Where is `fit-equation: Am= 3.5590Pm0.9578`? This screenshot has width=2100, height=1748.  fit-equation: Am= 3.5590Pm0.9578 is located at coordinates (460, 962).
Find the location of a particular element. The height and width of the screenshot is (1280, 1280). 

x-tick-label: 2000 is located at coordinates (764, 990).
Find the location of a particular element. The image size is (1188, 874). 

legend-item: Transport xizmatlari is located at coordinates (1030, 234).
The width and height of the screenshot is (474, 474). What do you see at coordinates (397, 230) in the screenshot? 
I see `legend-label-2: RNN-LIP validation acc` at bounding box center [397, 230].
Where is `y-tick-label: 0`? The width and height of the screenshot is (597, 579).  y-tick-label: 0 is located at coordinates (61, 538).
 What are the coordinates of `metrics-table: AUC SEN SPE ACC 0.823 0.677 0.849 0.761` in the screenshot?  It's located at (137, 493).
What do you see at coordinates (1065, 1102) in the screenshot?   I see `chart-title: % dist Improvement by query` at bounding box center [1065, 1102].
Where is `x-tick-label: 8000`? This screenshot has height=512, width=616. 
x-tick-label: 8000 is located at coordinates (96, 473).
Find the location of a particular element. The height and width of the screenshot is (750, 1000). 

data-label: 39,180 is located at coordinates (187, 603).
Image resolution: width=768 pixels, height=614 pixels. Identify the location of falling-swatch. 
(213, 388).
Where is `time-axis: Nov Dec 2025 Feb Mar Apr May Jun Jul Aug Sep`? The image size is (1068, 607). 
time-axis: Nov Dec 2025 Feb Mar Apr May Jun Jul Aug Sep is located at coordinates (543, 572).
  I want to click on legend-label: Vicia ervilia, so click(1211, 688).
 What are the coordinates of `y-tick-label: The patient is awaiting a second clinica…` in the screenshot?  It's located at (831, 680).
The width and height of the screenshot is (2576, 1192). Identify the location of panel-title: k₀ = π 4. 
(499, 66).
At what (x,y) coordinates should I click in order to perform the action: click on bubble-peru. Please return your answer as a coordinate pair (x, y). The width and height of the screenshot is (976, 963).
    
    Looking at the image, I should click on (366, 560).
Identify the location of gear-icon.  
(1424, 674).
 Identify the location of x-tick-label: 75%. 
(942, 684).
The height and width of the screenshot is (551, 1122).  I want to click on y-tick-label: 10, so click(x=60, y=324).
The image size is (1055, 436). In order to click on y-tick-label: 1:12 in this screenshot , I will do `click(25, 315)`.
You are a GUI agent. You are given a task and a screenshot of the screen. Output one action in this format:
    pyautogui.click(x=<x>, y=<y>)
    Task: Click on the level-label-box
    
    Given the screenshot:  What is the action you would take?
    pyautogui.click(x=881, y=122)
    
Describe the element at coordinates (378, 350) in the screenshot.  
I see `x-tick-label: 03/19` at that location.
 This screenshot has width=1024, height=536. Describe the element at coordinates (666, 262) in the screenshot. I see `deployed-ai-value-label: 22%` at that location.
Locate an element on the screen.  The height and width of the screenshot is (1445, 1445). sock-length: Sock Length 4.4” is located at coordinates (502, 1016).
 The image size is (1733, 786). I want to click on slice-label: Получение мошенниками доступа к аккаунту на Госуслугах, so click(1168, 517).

****************

## Work instructions
Reproduce the data above, switching "particular element" to "specific element" wherever it appears and leaving everything else unchanged.

## Response to the task
Where is `fit-equation: Am= 3.5590Pm0.9578`? This screenshot has width=2100, height=1748.  fit-equation: Am= 3.5590Pm0.9578 is located at coordinates (460, 962).
Find the location of a specific element. The height and width of the screenshot is (1280, 1280). 

x-tick-label: 2000 is located at coordinates (764, 990).
Find the location of a specific element. The image size is (1188, 874). 

legend-item: Transport xizmatlari is located at coordinates (1030, 234).
The width and height of the screenshot is (474, 474). What do you see at coordinates (397, 230) in the screenshot? 
I see `legend-label-2: RNN-LIP validation acc` at bounding box center [397, 230].
Where is `y-tick-label: 0`? The width and height of the screenshot is (597, 579).  y-tick-label: 0 is located at coordinates (61, 538).
 What are the coordinates of `metrics-table: AUC SEN SPE ACC 0.823 0.677 0.849 0.761` in the screenshot?  It's located at (137, 493).
What do you see at coordinates (1065, 1102) in the screenshot?   I see `chart-title: % dist Improvement by query` at bounding box center [1065, 1102].
Where is `x-tick-label: 8000`? This screenshot has height=512, width=616. 
x-tick-label: 8000 is located at coordinates (96, 473).
Find the location of a specific element. The height and width of the screenshot is (750, 1000). 

data-label: 39,180 is located at coordinates (187, 603).
Image resolution: width=768 pixels, height=614 pixels. Identify the location of falling-swatch. 
(213, 388).
Where is `time-axis: Nov Dec 2025 Feb Mar Apr May Jun Jul Aug Sep`? The image size is (1068, 607). 
time-axis: Nov Dec 2025 Feb Mar Apr May Jun Jul Aug Sep is located at coordinates (543, 572).
  I want to click on legend-label: Vicia ervilia, so click(1211, 688).
 What are the coordinates of `y-tick-label: The patient is awaiting a second clinica…` in the screenshot?  It's located at (831, 680).
The width and height of the screenshot is (2576, 1192). Identify the location of panel-title: k₀ = π 4. 
(499, 66).
At what (x,y) coordinates should I click in order to perform the action: click on bubble-peru. Please return your answer as a coordinate pair (x, y). The width and height of the screenshot is (976, 963).
    
    Looking at the image, I should click on (366, 560).
Identify the location of gear-icon.  
(1424, 674).
 Identify the location of x-tick-label: 75%. 
(942, 684).
The height and width of the screenshot is (551, 1122).  I want to click on y-tick-label: 10, so click(x=60, y=324).
The image size is (1055, 436). In order to click on y-tick-label: 1:12 in this screenshot , I will do `click(25, 315)`.
You are a GUI agent. You are given a task and a screenshot of the screen. Output one action in this format:
    pyautogui.click(x=<x>, y=<y>)
    Task: Click on the level-label-box
    
    Given the screenshot:  What is the action you would take?
    pyautogui.click(x=881, y=122)
    
Describe the element at coordinates (378, 350) in the screenshot.  
I see `x-tick-label: 03/19` at that location.
 This screenshot has width=1024, height=536. Describe the element at coordinates (666, 262) in the screenshot. I see `deployed-ai-value-label: 22%` at that location.
Locate an element on the screen.  The height and width of the screenshot is (1445, 1445). sock-length: Sock Length 4.4” is located at coordinates (502, 1016).
 The image size is (1733, 786). I want to click on slice-label: Получение мошенниками доступа к аккаунту на Госуслугах, so click(1168, 517).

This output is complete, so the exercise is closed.